_DATA TO USE_
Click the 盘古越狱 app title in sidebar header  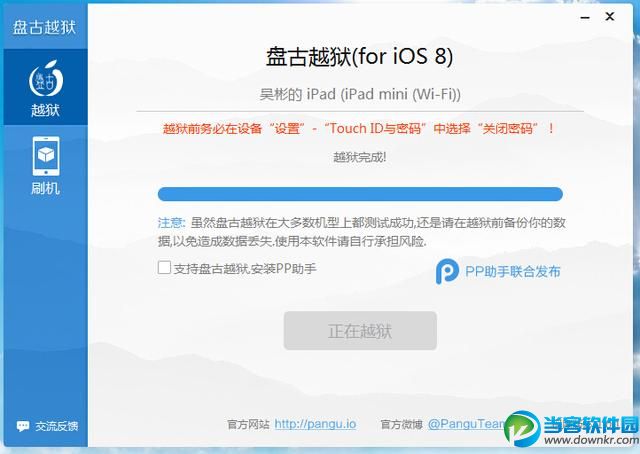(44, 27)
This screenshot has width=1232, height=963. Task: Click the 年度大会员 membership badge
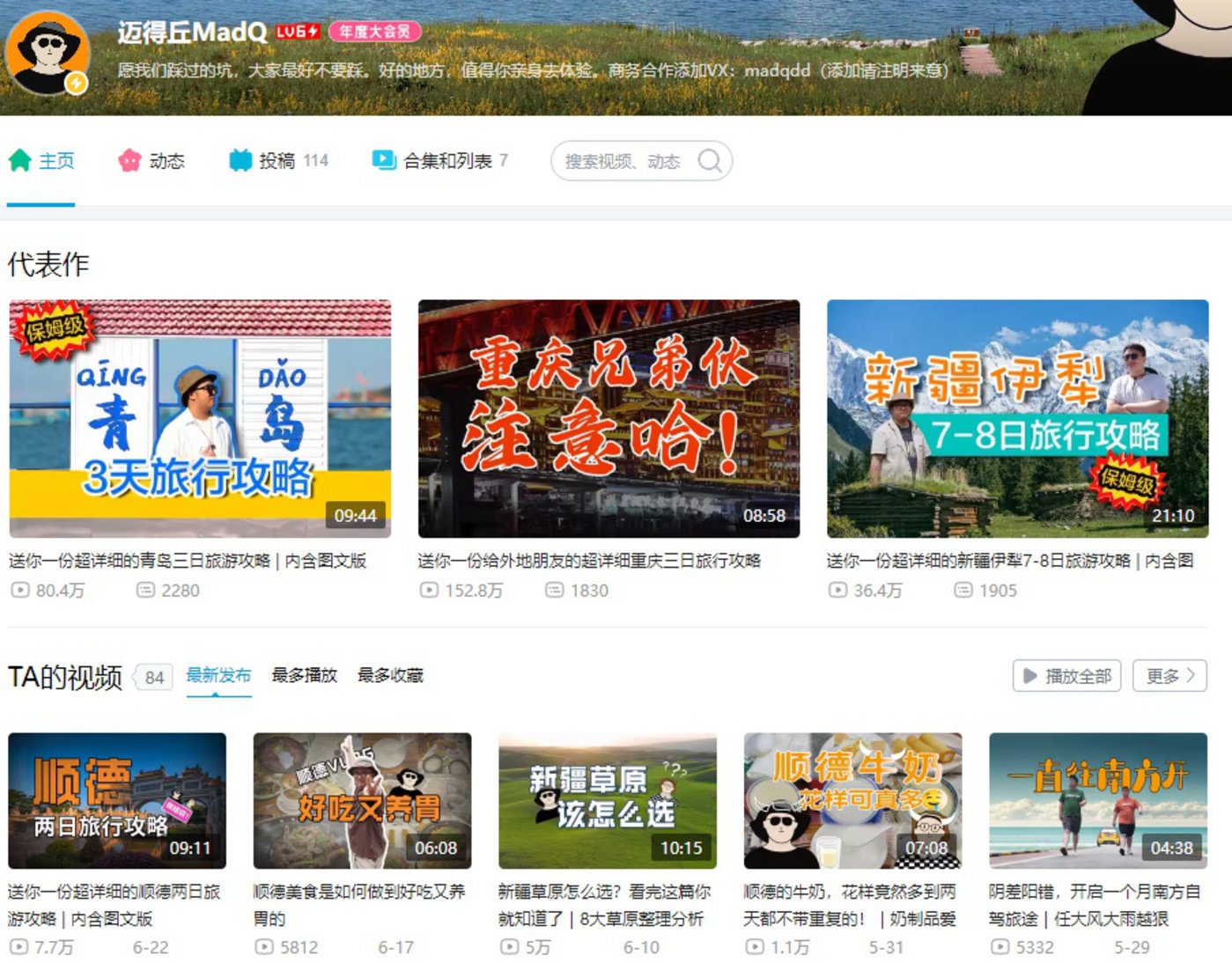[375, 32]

* * *

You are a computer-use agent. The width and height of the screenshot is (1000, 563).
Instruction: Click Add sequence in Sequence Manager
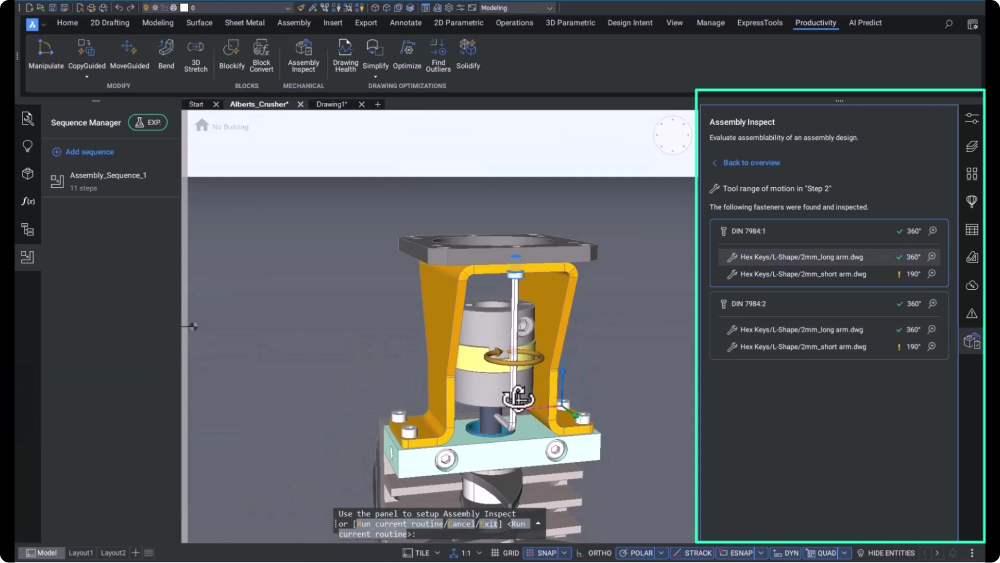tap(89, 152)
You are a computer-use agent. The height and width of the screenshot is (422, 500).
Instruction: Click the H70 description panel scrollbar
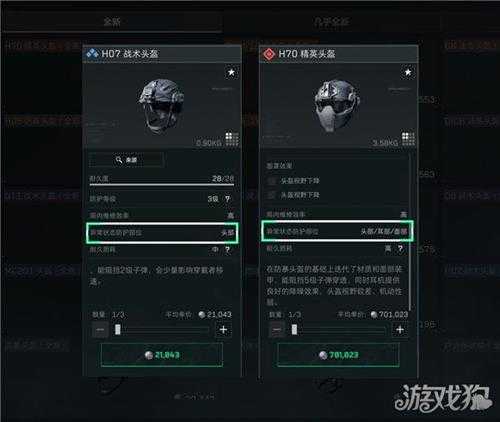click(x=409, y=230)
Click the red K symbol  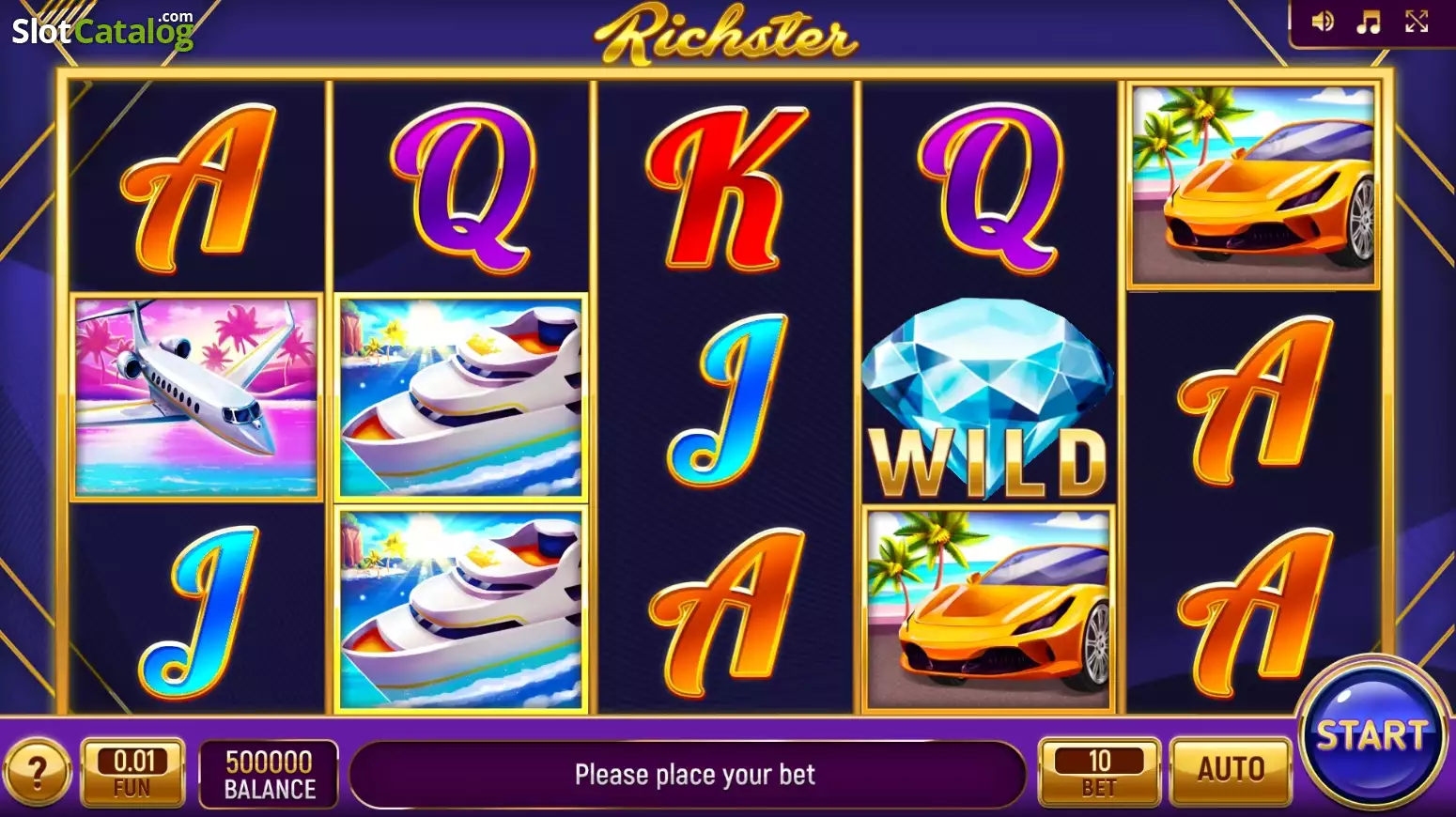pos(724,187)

_TASK DETAILS_
Once you have counted every line in the listing that holds the string "computer", give that number and nothing else.

_RESULT OF THIS EXERCISE_
2